Edward E. Lee’s "Computing Needs Time" (May 2009) might be the most important, stimulating, and timely article I have read in Communications over the past 50 years. It dealt with a major technical topic long neglected by ACM but that is today more important than ever. One sentence in particular resonated: "It is easy to envision new capabilities that are technically within striking distance but that would be extremely difficult to deploy with today’s methods." Having been involved in the development of embedded systems in military aircraft from 1968 to 1994, I would say that to succeed, computerized performance systems need the following:
Knowledge. Of the operational objectives and requirements of the system;
Discipline. At all technical and management levels to assure system resources are well defined and carefully budgeted, with timing at the top of the list; and great care
Selection. Of exceptionally self-directed project personnel, including pruning out those unsuited for such system-development work.
You might view them as platitudes, so consider, too, several examples from four programs involving military aircraft:
In both the P-3C maritime patrol aircraft and the carrier-based S-3A antisubmarine aircraft, senior software engineers (in both the contracting agency and the contractor) developed a set of real-time software "requirements" that could not be met with available memory. In each case Navy program managers were steeped in the operational requirements and had exercised their authority to severely limit them.
In the case of the F-117 stealth fighter, an important new operational subsystem was never deployed. The customer and the Lockheed Advanced Development Company jointly invented a set of utopian system "requirements," basically ignoring management directions. The customer’s program manager and Lockheed finally agreed to cancel the project.
It was no surprise 20 or 30 years ago that technical people involved in the development of demanding embedded systems learned primarily on the job, with more trial and error than we care to admit but that we accepted. Are universities today educating the new generation of systems and software engineers so they are able to develop computerized performance systems? In my own recent cynical moments rebooting my Mac, I think such software development is being done by people who would, perhaps, be downright dangerous if assigned to develop critical computerized performance systems.

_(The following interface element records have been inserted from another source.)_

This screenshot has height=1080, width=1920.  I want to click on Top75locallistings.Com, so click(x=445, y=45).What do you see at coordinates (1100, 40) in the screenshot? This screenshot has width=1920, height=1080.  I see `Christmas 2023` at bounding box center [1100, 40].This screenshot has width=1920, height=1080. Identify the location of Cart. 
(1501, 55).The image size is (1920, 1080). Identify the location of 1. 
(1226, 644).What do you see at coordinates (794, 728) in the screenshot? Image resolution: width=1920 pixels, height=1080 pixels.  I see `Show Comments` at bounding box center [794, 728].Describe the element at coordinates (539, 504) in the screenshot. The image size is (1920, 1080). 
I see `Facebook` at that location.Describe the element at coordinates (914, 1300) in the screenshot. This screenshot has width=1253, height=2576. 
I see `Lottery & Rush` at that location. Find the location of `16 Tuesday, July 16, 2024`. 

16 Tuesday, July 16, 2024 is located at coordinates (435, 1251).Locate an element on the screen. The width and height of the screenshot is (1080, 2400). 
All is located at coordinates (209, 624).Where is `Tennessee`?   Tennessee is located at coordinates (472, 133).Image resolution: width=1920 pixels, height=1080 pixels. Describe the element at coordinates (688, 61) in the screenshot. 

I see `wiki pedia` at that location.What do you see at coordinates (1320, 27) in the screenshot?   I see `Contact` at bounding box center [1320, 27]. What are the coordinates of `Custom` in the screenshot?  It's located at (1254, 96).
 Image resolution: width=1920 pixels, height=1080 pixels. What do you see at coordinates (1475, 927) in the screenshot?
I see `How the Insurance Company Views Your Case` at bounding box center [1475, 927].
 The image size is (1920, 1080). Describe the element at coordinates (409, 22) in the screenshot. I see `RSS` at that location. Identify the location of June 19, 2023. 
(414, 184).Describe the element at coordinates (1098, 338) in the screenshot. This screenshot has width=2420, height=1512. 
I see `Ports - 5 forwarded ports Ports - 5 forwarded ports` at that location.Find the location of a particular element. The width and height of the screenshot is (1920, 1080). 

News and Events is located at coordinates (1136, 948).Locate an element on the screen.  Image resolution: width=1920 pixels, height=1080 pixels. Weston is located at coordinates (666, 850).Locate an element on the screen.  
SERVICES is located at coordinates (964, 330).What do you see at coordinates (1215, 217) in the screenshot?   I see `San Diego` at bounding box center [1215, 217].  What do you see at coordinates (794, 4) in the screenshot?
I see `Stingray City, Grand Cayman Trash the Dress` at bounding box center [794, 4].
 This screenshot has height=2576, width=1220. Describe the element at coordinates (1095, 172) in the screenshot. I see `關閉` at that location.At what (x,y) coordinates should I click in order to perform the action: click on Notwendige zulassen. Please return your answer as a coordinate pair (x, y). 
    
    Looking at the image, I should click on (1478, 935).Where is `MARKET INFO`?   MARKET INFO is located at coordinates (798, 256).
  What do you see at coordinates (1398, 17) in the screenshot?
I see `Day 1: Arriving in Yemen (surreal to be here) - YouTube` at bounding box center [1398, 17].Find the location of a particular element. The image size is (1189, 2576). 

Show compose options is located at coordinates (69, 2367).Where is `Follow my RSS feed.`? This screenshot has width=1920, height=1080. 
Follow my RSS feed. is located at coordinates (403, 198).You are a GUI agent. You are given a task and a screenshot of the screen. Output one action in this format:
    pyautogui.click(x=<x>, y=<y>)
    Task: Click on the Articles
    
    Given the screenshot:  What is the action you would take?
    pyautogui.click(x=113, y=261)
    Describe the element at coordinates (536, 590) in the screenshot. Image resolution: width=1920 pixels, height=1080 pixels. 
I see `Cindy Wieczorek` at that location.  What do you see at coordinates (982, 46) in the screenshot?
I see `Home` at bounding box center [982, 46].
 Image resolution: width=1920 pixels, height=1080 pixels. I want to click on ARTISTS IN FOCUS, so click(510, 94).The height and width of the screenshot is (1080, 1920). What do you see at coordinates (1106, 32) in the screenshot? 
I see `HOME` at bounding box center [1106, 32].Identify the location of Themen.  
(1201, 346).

In any case, Lee’s technical vision and thinking were truly impressive, as was his skill in communicating them.
Sherm Mullin, Oxnard, CA
How the Blind Learn Math and Design
Kristen Shinohara and Josh Tenenberg were absolutely correct in "A Blind Person’s Interactions with Technology" (Aug. 2009) saying that replacing text with voice does not automatically provide the blind interaction with or even access to technology. However, they might have added that this says more about how the sighted value text and its characteristics (such as left to right, fixed character sets, and lamina) than it does about the absence of that value in the blind.
In trying to teach computer science to two completely blind students, I have found that two key issues—mathematics and design—are both so dependent on spatial arrangement that the standard approaches are at best unreliable and at worst confusing. Even a cursory glance at the excellent Blindmath notice board (http://www.nfbnet.org/mailman/listinfo/blindmath_nfbnet.org) demonstrates the importance of Abraham Nemeth’s Braille coding for math-symbol layout to both experienced practitioners and as a tool for the young learning skills in the field. However, symbolic and spatial presentation (for the most part the essence of the mathematical teaching method) has little to do with the ability to achieve proficiency in mathematics or computing. Simply linearizing the symbols and spatial arrangement for access by the blind through voice (or Braille) techniques could still miss the point but seems to be the best we can do today.
Similarly, teaching design as hierarchical decomposition and spatial layout redolent in techniques (such as UML) also misses the point; it might thus be replaced by the simple text "generate a hierarchical decomposition and group the resulting units" with examples of what is meant and any of the tricks that might be available. Noting that time arrangement could be replaced with spatial-arrangement restrictions compounds the challenge. (A bundle of tactile knotted strings might be a better exemplar of hierarchy than a neat 2.5D graph, as I believe Donald Knuth once said.)
It may be that seeing the world as the sighted see it is the goal of practitioners and educators alike; the motes, as it were, could indeed be in the wrong eyes.
Bernard M. Diaz, Liverpool, U.K.
Correction
Brad Chen of Google contributed to the development of the news story "Toward Native Web Execution" (July 2009).